Go through the records below and copy out every line that contains the word "agent".

DATASET EXCERPTS:
=-=-=
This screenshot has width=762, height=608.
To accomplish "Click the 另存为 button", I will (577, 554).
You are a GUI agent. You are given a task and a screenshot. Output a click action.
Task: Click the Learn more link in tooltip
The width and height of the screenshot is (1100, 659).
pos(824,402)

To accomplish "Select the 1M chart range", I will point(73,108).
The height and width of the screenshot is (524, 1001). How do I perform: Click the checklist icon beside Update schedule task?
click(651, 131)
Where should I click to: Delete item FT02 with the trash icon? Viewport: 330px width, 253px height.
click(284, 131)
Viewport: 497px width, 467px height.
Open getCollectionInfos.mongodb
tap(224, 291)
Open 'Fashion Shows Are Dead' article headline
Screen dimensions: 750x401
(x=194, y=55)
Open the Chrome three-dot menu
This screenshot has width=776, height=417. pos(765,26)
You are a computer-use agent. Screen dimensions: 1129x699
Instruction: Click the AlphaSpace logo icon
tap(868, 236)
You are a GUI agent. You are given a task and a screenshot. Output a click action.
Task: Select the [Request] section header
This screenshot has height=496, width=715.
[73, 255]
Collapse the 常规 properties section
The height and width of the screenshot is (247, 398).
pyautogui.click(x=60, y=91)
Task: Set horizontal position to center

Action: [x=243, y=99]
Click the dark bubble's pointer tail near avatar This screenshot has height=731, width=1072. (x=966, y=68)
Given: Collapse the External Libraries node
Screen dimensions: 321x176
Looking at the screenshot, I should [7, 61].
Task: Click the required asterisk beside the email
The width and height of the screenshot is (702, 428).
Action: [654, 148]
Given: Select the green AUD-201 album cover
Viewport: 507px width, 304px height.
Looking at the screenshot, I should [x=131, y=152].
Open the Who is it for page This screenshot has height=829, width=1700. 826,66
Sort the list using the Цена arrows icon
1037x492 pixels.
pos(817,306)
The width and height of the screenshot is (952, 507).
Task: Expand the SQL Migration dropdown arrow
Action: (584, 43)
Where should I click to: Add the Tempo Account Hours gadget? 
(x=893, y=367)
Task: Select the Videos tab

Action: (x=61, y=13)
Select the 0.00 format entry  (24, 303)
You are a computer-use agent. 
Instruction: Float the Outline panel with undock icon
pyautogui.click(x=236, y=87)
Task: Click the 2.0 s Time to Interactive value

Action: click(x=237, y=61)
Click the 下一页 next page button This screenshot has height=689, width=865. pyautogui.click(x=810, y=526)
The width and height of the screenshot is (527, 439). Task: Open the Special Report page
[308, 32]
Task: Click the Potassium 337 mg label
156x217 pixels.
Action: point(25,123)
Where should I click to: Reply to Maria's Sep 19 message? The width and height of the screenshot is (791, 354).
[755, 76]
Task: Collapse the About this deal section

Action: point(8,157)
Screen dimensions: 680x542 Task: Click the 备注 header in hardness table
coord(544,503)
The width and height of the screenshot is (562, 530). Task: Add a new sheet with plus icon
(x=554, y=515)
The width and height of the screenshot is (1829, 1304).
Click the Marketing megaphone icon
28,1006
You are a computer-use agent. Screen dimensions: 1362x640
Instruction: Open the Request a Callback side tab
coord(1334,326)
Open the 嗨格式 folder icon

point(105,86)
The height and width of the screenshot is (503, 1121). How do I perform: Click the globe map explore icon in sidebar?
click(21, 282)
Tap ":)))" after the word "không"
=-=-=
RESULT:
You are a GUI agent. You are given a task and a screenshot. Output a click action.
You are a computer-use agent. Screen dimensions: 1129x699
You are a GUI agent. You are given a task and a screenshot. Output a click action.
You are a computer-use agent. 
You are a computer-use agent. Screen dimensions: 1362x640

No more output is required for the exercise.